Pay no attention to the previous item. Franchising in trouble? Nonsense, say the good people at Outdoor Living Brands, a franchise company focused on outdoor living products and services. They’re convinced that laid off workers who can’t find new jobs will naturally turn to franchising as a way to seize control of their destinies. “These individuals are ready to gain greater control of their professional and personal lives by running their own businesses,” says Outdoor Living CEO Chris Grandpre in a company press release. Exactly who will lend these folks money to purchase their dream franchise is another question entirely.
Cuddle up with your favorite flavor. The newest kid on the franchise block is Spoon Me, which bill itself as a “fun, high energy, tongue-in-cheek, frozen yogurt experience.” Hmm, sounds kinda fishy to us. What exactly are they putting in their fro-yo, anyway? The company is now offering franchise opportunities throughout North America. Actually, Spoon Me seems like a pretty cool operation. Here are three reasons why: Everything customers use in Spoon Me stores is biodegradable. Spoon Me’s delectables are made from all natural ingredients. And, instead of tips, Spoon Me stores accept donations to a new local charity each month.
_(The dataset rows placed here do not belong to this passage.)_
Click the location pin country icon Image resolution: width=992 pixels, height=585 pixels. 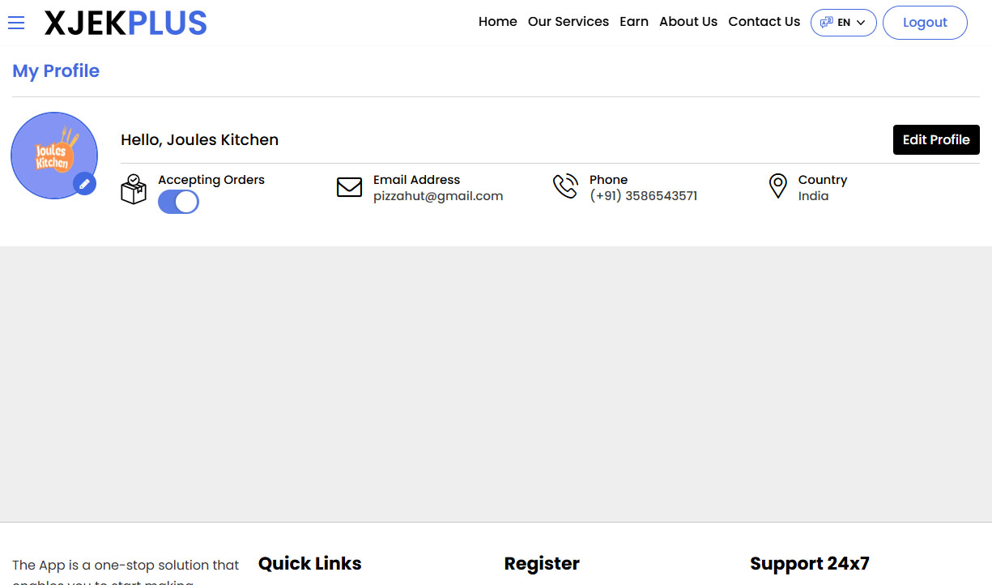pos(777,186)
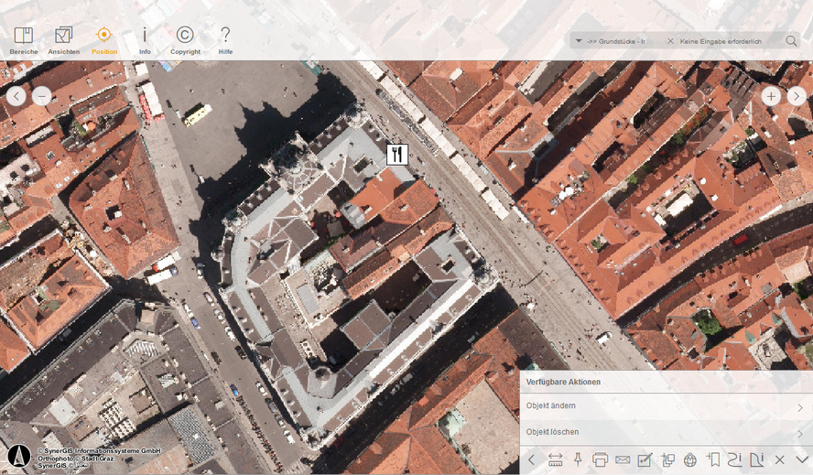The width and height of the screenshot is (813, 475).
Task: Open the Bereiche panel
Action: [x=24, y=40]
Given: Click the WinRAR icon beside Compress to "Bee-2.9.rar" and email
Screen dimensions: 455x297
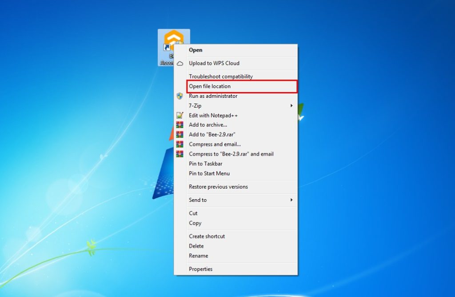Looking at the screenshot, I should pyautogui.click(x=180, y=154).
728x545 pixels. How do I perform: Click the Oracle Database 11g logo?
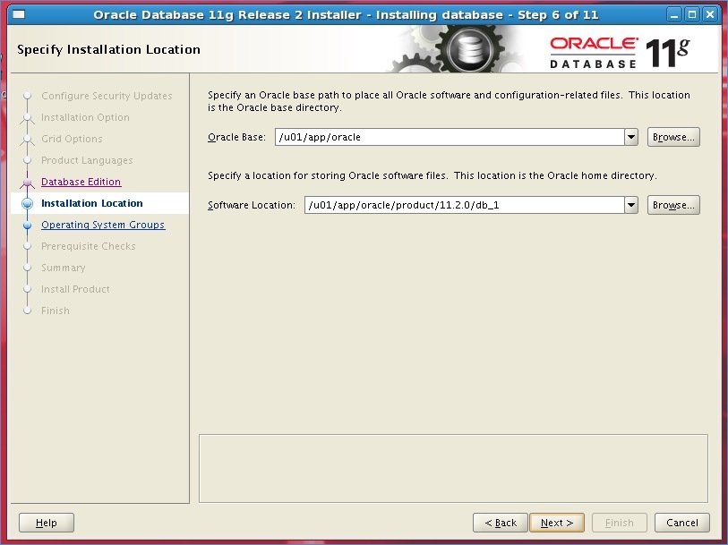point(620,53)
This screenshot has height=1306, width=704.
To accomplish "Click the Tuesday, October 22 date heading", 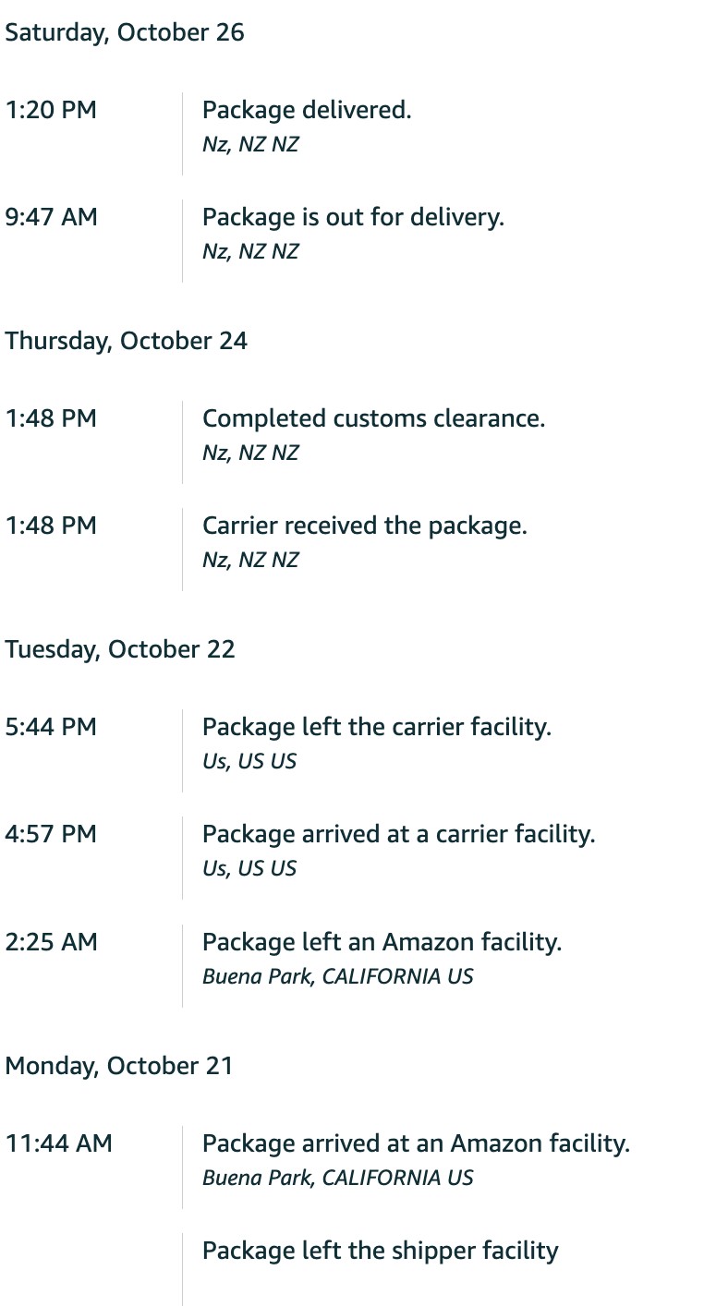I will click(120, 649).
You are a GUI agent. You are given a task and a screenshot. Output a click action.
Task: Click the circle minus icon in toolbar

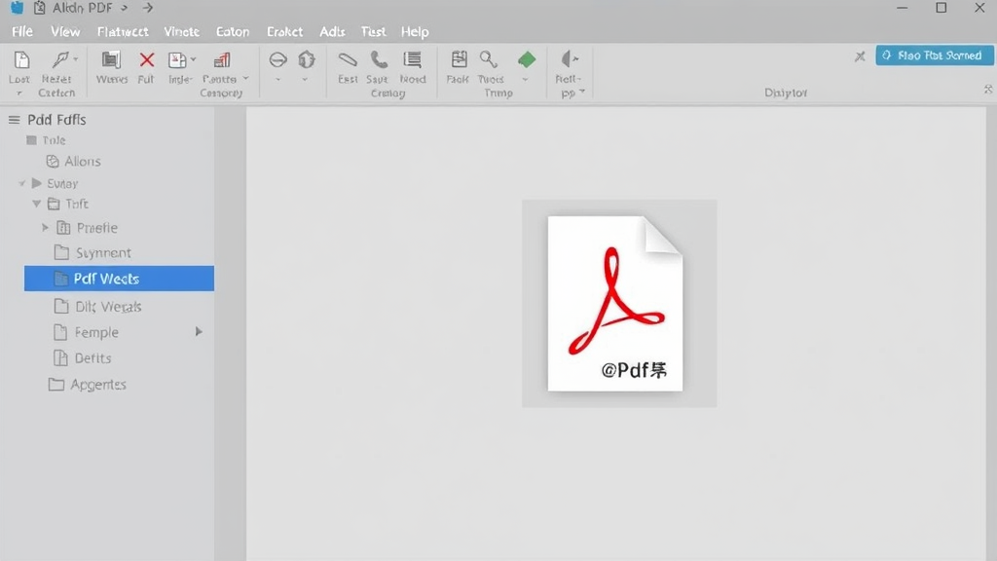click(277, 60)
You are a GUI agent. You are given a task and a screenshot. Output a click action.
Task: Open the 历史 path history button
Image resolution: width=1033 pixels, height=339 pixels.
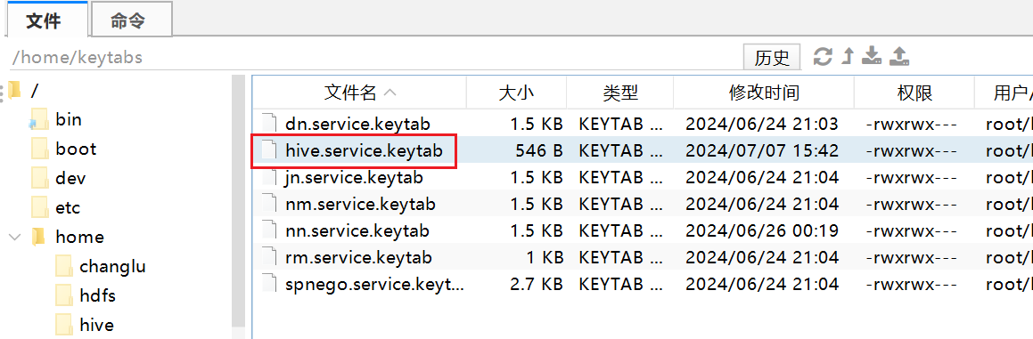click(772, 57)
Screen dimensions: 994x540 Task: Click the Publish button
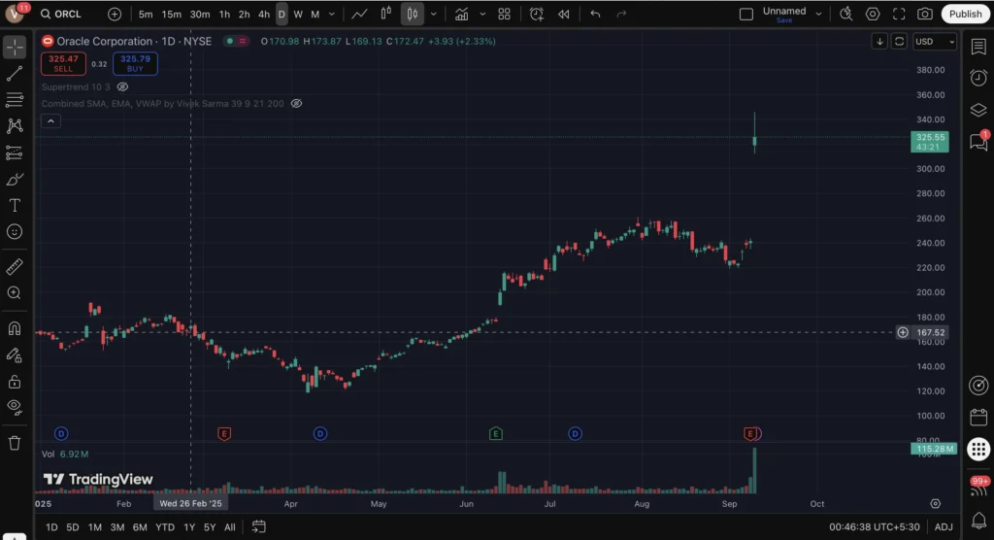pos(965,14)
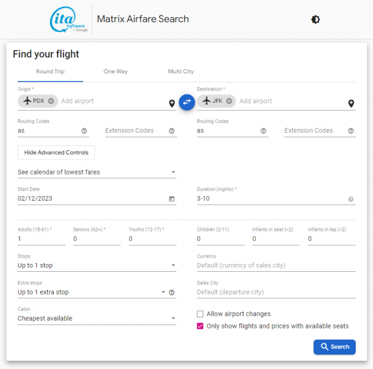Show help for Duration nights
Screen dimensions: 373x369
pyautogui.click(x=351, y=199)
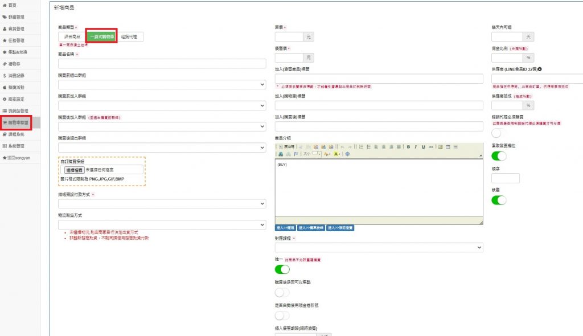This screenshot has width=583, height=336.
Task: Turn off the 狀態 toggle switch
Action: [499, 200]
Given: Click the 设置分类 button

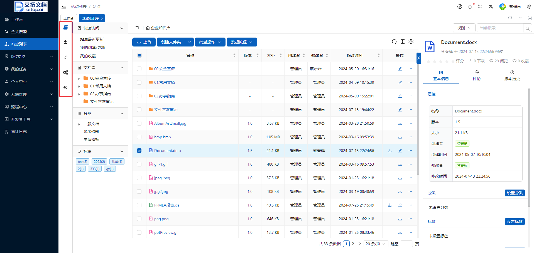Looking at the screenshot, I should 515,193.
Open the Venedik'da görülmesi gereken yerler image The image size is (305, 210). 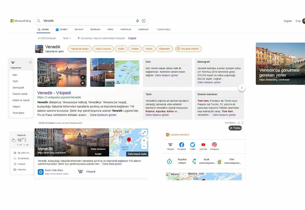pyautogui.click(x=280, y=63)
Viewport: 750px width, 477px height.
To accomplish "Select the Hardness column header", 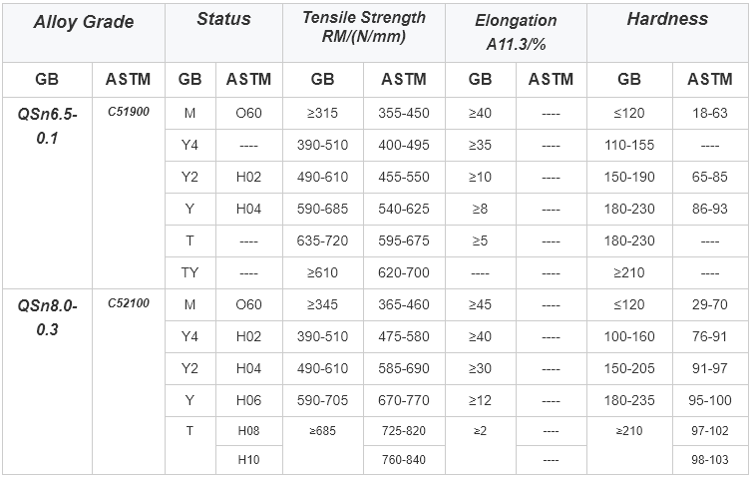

Pizza crumbs. Franchisees are in full revolt against Noble Roman’s Pizza and Tuscano’s Subs. Fourteen franchise owners are suing the chain for about $8 million, saying they were misled about the costs and potential profits of running the restaurants. If Noble Roman’s loses the lawsuit, notes this newspaper report, the public company will likely go out of business, since its entire market value stands at just $7.3 million. One franchisee, Mike Ellis in Missouri, says he lost $200,000 in life savings and remains $219,000 in debt from his short-lived venture. Noble Roman’s isn’t taking the lawsuit lying down. It has launched a counterclaim that says the franchisees owe the company between $84,000 and $447,000 each. Frankly, the whole debacle turns our stomach. And we’ve never even eaten at Noble Roman’s.